Open BenWibking opened 10 months ago
@pakshingli I wanted to make sure you were aware of this GitHub issue. We will need to use the amrex::NeighborParticleContainer
for the sink particles for the reasons described above.
I agree that it is better not to use ORION2 implementation of sink particles that the scaling is not good for larger number of particles. The proposed approach makes sense.
PS
I agree that it is better not to use ORION2 implementation of sink particles that the scaling is not good for larger number of particles. The proposed approach makes sense.
PS
Ok, agreed. Are you planning to implement this?
Yes. I'll see how it works.
@pakshingli After thinking about this more, I think it is not worth it to do a parallel friends-of-friends group finding for particles. The tricky part is the subgroup merging, which requires communication of a complicated graph structure between neighboring grids.

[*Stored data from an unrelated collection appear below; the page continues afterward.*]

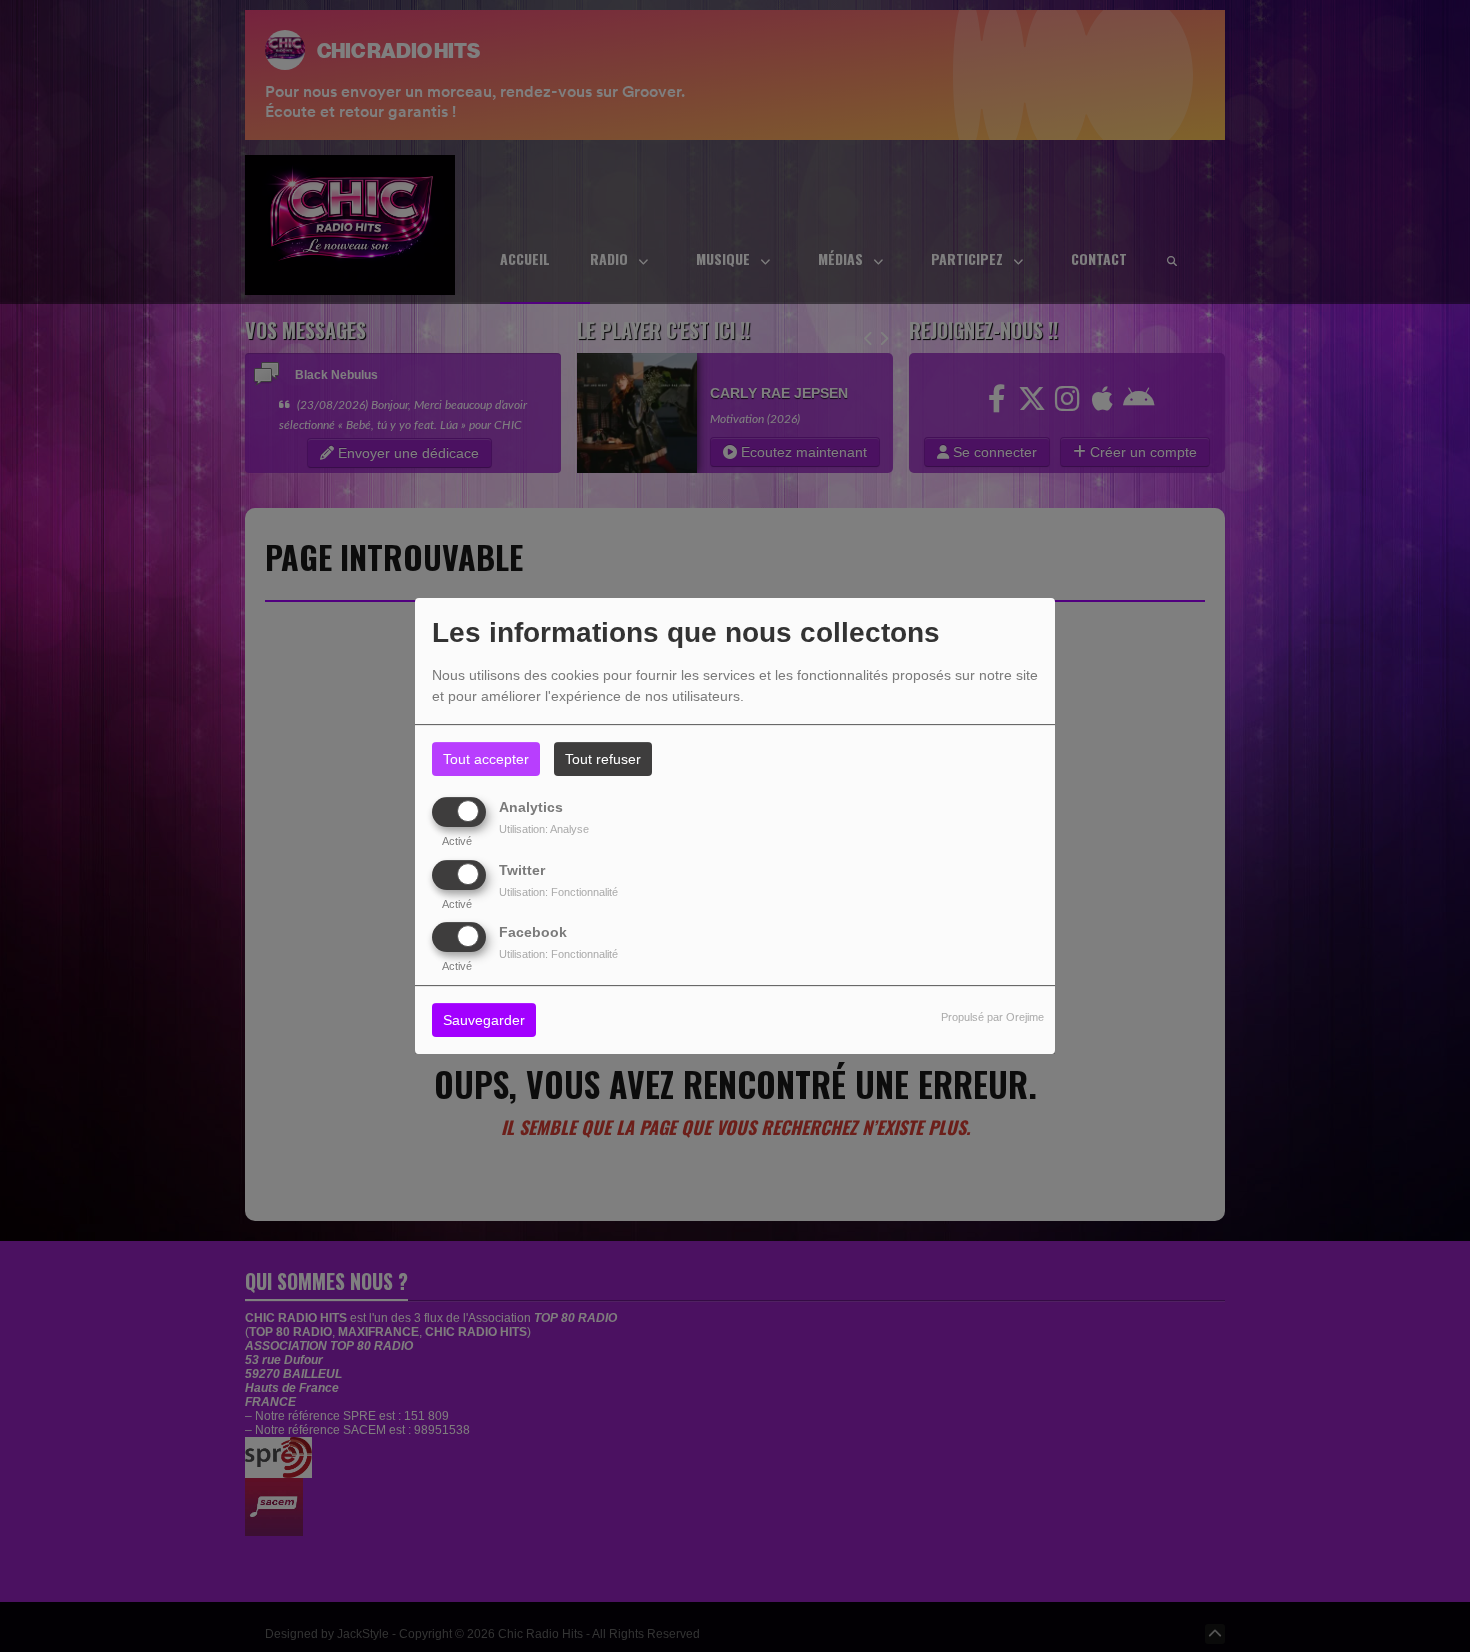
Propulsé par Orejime (992, 1017)
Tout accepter (486, 759)
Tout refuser (603, 759)
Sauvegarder (484, 1020)
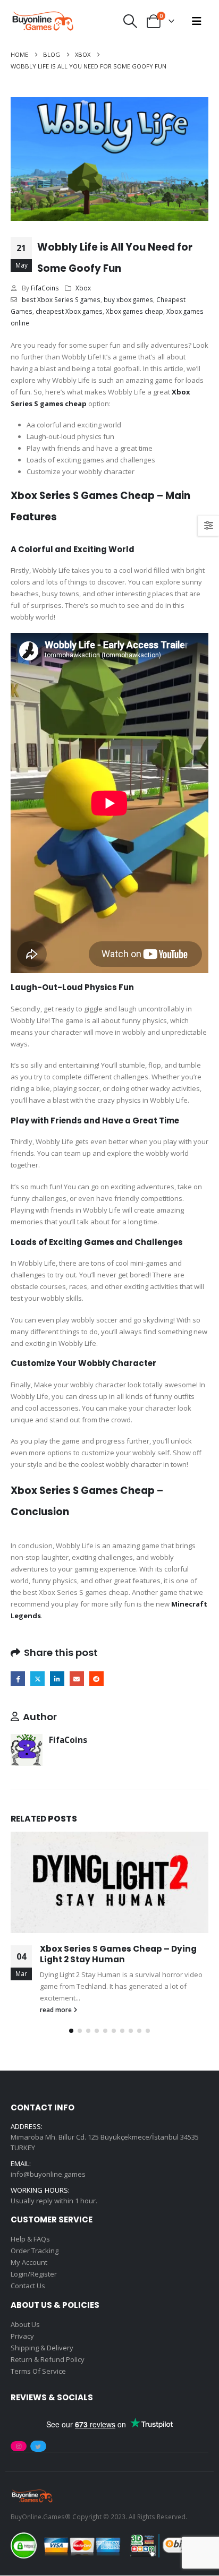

For sink particle merging only, I propose that we broadcast the particles to every rank, copy the particles to CPU memory, do the friends-of-friends group finding using the existing ORION2 code, copy the results back to the GPU, then delete any linked particles and add new particles at the group center-of-mass. (In the future, this could be replaced with a distributed-memory parallel FOF group finder.)
@markkrumholz Since you wrote the original FOF code, does this plan make sense to you?
The rest of the sink particle operations (including accretion) can be handled using the AMReX particle infrastructure, since they are entirely local (as long as we grow a MultiFab such that nghost equals twice the radius of the accretion zone; this is fine since the blocking factor has to be at least 32 to run efficiently on GPUs, and it only has to be done for the finest-level MultiFab).
@markkrumholz and I discussed yesterday on the telecon an alternative to merging sink particles, which is to allow them to accrete in overlapping accretion zones, but in order of decreasing mass.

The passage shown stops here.